Die Zusammenarbeit mit der LINK besteht bereits seit 30 Jahren. Was sind die Vorteile einer so langfristigen Partnerschaft bei einem Projekt wie der MACH Basic?
Durch die lange Zusammenarbeit hat LINK eine grosse, studienspezifische Fachkompetenz aufgebaut, die für das Projekt natürlich von Vorteil ist. Zudem kennt man sich gut: Die LINK weiss, was wir von ihr erwarten und wir kennen vielleicht wie kaum eine andere Auftraggeberin die Arbeitsweise und Prozesse der LINK. Die verantwortlichen Personen auf beiden Seiten arbeiten teilweise schon sehr lange zusammen. So schätze ich das MACH-Team der LINK auch persönlich sehr, nicht nur als Durchführungspartner.
Welche besonderen Herausforderungen bringt die MACH Basic mit sich?
Die MACH Basic ist die offizielle Printwährung der Schweiz, ihre Daten werden vom gesamten Medien- und Werbemarkt genutzt. Auf Basis ihrer Daten werden jährlich weit über 700 Mio. CHF Mediaspendings alloziert. Es sind also eine höchste Repräsentativität der Stichprobe, eine vollständig neutrale und für alle Titel gleiche Erhebung sowie eine äusserst sorgfältige Datenaufbereitung gefordert. Die Fehlertoleranz ist Null.
Wie hilft LINK, diese Herausforderungen zu lösen, und wodurch zeichnet sich die LINK als Partnerin für Sie aus?
In den vielen Jahren der Zusammenarbeit war die LINK für uns immer ein Partner, auf den wir uns verlassen konnten. Gerade der bis dieses Jahr langjährige Hauptverantwortliche für die MACH Basic hatte nicht nur vertiefte Medienforschungskenntnisse und methodische Kompetenzen, sondern auch das Bewusstsein, wie wichtig uns Qualität bis ins letzte Detail ist. Jetzt hat das neue MACH-Team der LINK übernommen und wir freuen uns hier auf eine hoffentlich ebenso erfolgreiche Zusammenarbeit.

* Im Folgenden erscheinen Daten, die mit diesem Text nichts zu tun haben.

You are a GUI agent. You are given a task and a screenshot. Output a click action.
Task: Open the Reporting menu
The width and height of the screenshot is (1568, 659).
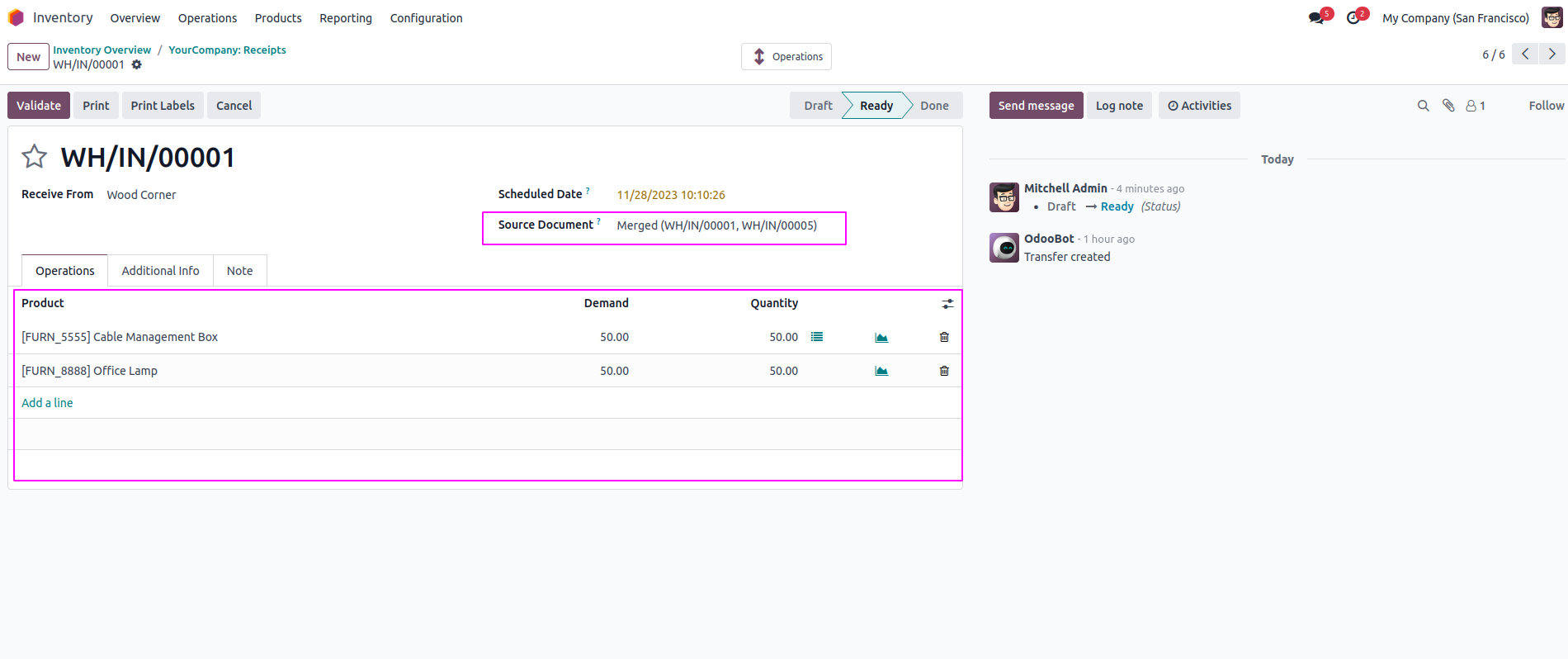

Studien, in denen die Reichweite von Printtiteln gemessen wird, gibt es auch in anderen Ländern. Sind die Reichweiten vergleichbar?
Die WEMF tauscht sich regelmässig mit den Forschungsorganisationen anderer Länder aus. Die jeweiligen Printreichweiten sind inhaltlich insofern vergleichbar, dass als zentraler KPI meist der AIR (Average Issue Readership) verwendet wird. Er steht für die Leserschaft einer durchschnittlichen Ausgabe und wird mittels einer international vergleichbaren Logik erhoben.
Die Studiendesigns unterscheiden sich dann aber durchaus je nach Grösse und Erreichbarkeit der Bevölkerung, den verschiedenen Medienlandschaften, den Marktprioritäten oder auch den finanziellen Möglichkeiten in den einzelnen Ländern. Ein konkretes Beispiel: In Deutschland, Grossbritannien oder Belgien werden teilweise persönliche Interviews (face-to-face) durchgeführt, während die Schweiz wie Frankreich und Dänemark auf Telefon- und Onlineinterviews setzt. Gleichzeitig finden sich viele Aspekte, die uns mit anderen Ländern verbinden, wie z.B. die Kleinräumigkeit und Mehrsprachigkeit mit Belgien oder die relativ hohe Internetabdeckung mit den skandinavischen Ländern. Gerade dann ist der Austausch natürlich besonders interessant.